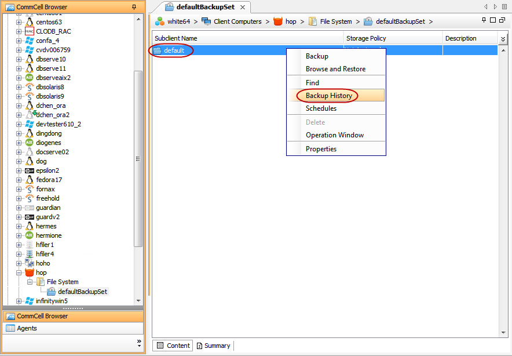Viewport: 512px width, 356px height.
Task: Open the column chevron next to Description
Action: tap(503, 38)
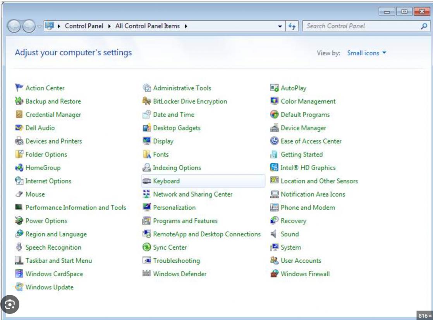Click the Sync Center green icon

(147, 247)
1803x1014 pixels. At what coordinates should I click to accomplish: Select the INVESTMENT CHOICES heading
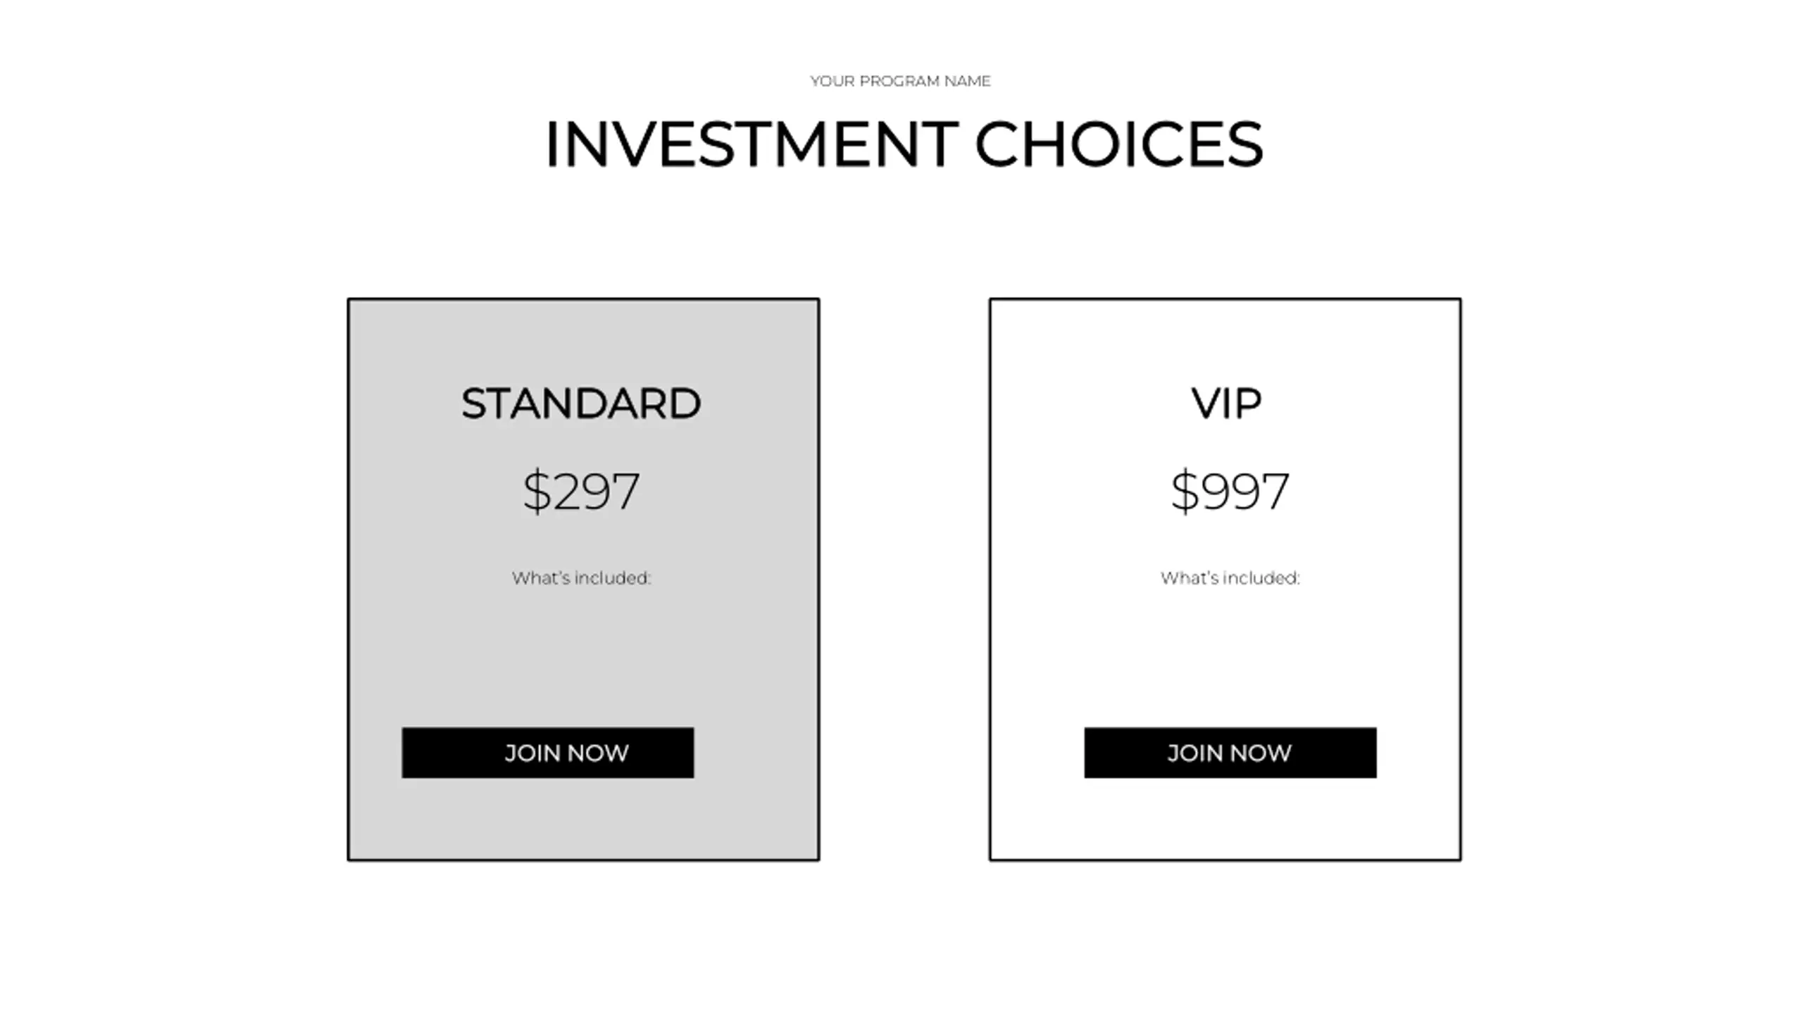coord(904,144)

DIRECTIONS FOR THIS TASK |
Your output should be the lines from the line containing "1803x1014 pixels. At" through the last line of the listing above, restated exactly, with no pictures among them.

EXERCISE OUTPUT |
1803x1014 pixels. At what coordinates should I click to accomplish: Select the INVESTMENT CHOICES heading
coord(904,144)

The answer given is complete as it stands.